オムライスはとんかつ定食よりは安いが中堅クラスのお値段で、ワカメ蕎麦は金欠生徒の強い味方だった。
「ッ俺は! ワカメが! 好きなの!! 海藻好きなの!! ひじきとか喜んで食べるの!!!!」
「す、すみませんっ、失礼しました! で、ですから声を……っ」
俺を侮辱するのはいいが、ワカメの侮辱は許さん。
「ワカメを笑うものはワカメに泣く」
「どう泣くんですか……」
「背が伸びなくなる」
「ちょっ」
焦って「嘘でもやめてください」と言って俺の制服を握ってくる愛宕ににやにやしながら、俺はさっさと二枚の食券を出して席を取りに向かった。
この時間は混んでるが、どこかしら空いてるもんだ。
案の定見つけたてきとうな席に愛宕と並んで座れば、愛宕はまだ不安そうな顔をしている。
「嘘だよ。ワカメ食って得すんのは髪がつやつやにでもなるくらいじゃねえの。俺は脱色とかしたから恩恵逃してるけど」
人工的な茶色の前髪をつんつん引っ張りながら言えば、愛宕はあからさまにほっとした様子を見せた。
「真司先輩は、髪を染めていらっしゃるんですね」
「おう。高校デビュー」
「なにか、変わりました?」
これは俺の言葉次第で愛宕の頭皮の将来が変わるのだろうか……
まさかな、と思いながら俺は事実であるために身も蓋もない話をする。
「俺の髪って元々真っ黒でさ。ちょー重てえの。あと量も多くてな……高校デビューとかに便乗してさっぱりしたかっただけ。染め直しとか割りと手間だし、いいことばっかじゃねえよ」
「そういうものですか」
「俺はな。変える必要ねえもんなら、そのままでいいだろ」
愛宕は若干赤みがかった濃茶の髪だ。重苦しい印象もなく、生徒指導に睨まれることもなく、丁度よさそうで羨ましい。

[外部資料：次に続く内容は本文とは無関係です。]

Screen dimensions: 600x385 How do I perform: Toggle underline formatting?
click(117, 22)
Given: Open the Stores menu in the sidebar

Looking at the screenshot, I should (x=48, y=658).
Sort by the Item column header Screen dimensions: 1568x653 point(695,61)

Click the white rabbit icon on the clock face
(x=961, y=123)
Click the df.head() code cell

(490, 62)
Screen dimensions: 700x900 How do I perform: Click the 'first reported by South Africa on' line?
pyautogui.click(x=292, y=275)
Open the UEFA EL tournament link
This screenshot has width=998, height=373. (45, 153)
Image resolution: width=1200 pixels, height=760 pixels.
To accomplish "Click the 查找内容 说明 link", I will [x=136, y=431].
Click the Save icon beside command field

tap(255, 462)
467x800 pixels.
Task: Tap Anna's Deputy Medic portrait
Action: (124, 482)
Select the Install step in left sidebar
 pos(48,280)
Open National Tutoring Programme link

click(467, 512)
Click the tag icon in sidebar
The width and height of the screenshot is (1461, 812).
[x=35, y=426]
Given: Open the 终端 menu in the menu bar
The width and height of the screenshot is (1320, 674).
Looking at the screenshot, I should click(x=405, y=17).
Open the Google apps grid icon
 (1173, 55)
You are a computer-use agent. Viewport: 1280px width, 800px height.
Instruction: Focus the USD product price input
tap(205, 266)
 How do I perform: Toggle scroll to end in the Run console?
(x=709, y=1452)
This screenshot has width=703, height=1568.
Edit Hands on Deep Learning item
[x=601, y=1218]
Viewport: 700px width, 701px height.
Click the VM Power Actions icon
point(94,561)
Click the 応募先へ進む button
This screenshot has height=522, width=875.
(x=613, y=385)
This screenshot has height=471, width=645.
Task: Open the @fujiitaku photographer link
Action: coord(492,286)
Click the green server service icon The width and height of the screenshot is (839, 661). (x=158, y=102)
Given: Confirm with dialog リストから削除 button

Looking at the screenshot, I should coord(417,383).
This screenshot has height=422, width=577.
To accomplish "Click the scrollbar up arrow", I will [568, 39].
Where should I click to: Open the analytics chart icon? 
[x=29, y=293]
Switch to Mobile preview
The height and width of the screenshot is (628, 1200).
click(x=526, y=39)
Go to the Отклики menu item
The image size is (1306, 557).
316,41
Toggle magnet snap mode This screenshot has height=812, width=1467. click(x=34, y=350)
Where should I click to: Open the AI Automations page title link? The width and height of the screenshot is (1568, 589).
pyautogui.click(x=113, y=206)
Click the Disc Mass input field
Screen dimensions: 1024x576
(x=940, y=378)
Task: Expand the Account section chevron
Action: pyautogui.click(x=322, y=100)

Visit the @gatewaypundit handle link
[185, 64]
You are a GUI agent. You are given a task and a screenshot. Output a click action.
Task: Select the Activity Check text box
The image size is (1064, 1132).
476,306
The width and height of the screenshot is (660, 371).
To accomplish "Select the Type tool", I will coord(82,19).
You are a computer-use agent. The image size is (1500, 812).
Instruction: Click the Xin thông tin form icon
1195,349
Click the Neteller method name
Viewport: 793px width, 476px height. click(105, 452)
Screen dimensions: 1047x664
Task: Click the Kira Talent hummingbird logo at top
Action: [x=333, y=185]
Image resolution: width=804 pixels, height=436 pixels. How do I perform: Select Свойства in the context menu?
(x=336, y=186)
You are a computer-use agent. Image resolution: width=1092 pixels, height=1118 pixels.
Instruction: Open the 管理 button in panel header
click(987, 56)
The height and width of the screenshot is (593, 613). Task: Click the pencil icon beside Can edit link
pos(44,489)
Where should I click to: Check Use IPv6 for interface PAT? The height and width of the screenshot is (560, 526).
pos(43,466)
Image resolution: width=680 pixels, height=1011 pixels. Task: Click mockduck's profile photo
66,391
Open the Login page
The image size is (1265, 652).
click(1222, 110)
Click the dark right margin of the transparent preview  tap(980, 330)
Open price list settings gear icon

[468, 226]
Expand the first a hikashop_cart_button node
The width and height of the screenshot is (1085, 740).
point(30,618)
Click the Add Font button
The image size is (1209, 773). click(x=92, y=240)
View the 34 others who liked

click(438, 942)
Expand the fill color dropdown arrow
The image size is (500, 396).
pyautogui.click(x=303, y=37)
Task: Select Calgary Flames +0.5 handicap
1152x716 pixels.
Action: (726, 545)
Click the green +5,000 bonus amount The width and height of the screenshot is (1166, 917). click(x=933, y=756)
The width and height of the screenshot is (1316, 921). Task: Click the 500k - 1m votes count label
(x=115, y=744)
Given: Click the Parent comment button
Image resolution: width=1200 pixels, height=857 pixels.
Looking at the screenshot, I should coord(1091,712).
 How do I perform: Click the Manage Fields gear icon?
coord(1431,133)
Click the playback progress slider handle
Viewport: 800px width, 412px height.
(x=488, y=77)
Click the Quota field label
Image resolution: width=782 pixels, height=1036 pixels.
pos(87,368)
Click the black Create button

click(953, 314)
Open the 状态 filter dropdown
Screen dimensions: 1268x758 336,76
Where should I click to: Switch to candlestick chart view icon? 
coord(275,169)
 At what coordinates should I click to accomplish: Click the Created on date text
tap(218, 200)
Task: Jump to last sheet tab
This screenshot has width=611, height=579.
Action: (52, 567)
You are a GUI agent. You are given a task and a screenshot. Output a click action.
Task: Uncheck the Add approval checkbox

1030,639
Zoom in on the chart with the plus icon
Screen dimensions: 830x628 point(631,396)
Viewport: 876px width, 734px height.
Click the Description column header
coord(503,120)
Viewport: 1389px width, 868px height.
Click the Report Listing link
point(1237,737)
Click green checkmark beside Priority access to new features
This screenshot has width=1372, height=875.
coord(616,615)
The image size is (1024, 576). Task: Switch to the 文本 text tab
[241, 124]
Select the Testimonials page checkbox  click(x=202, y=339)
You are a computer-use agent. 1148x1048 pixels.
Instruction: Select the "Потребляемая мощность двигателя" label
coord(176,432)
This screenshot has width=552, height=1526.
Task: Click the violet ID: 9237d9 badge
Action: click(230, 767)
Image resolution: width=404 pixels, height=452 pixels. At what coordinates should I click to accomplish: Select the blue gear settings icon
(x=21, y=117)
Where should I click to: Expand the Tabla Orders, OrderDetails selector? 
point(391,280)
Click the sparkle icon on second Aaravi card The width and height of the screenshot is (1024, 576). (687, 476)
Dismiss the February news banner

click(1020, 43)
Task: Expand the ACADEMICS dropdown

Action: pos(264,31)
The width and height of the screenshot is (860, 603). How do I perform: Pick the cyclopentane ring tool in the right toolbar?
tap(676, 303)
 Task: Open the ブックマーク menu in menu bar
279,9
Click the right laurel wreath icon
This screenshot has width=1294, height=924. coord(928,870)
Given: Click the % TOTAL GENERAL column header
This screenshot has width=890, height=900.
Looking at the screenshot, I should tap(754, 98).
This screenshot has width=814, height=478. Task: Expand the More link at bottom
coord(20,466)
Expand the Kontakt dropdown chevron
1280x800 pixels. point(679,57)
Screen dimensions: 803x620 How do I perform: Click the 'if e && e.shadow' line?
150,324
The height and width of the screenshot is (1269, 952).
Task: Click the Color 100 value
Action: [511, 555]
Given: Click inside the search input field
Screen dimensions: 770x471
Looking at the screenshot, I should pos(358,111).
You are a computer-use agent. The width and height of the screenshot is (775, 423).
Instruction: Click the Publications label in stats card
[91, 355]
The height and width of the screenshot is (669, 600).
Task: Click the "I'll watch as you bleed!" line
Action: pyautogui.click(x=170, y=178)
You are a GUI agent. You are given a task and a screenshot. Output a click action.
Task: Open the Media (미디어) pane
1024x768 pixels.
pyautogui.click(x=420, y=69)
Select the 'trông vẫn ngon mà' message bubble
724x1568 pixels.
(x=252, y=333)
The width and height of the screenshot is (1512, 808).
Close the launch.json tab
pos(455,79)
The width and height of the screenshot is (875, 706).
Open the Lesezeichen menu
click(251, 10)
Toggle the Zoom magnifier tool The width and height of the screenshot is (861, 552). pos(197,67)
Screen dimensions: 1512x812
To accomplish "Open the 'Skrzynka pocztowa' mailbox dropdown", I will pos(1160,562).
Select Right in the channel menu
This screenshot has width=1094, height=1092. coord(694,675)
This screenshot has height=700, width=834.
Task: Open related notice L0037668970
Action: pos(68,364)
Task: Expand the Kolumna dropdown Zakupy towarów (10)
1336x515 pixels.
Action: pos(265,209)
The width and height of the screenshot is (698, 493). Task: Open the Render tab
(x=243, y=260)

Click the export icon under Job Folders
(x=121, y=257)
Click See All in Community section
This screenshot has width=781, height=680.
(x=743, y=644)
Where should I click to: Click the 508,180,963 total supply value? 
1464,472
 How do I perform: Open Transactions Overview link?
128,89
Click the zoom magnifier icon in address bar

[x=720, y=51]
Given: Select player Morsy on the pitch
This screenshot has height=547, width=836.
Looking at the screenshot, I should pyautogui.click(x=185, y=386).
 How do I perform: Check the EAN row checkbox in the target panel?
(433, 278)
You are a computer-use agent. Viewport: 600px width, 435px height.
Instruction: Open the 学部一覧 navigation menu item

なんて思っていると、仕事の早い食堂はさっさと俺たちの飯が出来上がったことを知らせてくる。
「よっしゃ、持ってくるわ」
「俺も行きます」
「いんや、席守っといて」
物置いておいても、極稀にどかされることがあるのだ。育ちを疑うね。
ワカメ蕎麦とオムライスを両手に戻ってくると、愛宕は自分の席に座りながら俺が座っていた席に両手をつくという珍妙な体勢になっていた。
「真司先輩おかえりなさい」
「いやいや……なにしてんの?」
「席を守れと言われたので」
もっと他に方法あったんじゃねえかなー……
だが、そもそもこの後輩へのお詫びの場であり、先輩の言葉を忠実に守ってくれた愛宕にそんなことが言えるわけもない。
「ん、ありがとな。よっしゃ、飯食うか」
「はい。ありがとうございます」
俺からオムライスを受け取った愛宕が目を輝かせている。
そんなにオムライスが好きなんかね。
そういう気持ちが視線に乗ってしまったのか、オムライスにスプーンを入れながら、愛宕は照れたように言った。
「オムレツは何度も食べたことがありますが、オムライスを食べるのは初めてなんです」
だから、すごく嬉しい。
そう、はにかみ笑顔を向けてくる愛宕に俺はなんと言っていいか分からない。
愛宕はケチャップ味のオムライスを上品にひと口食べて、目を和らげた。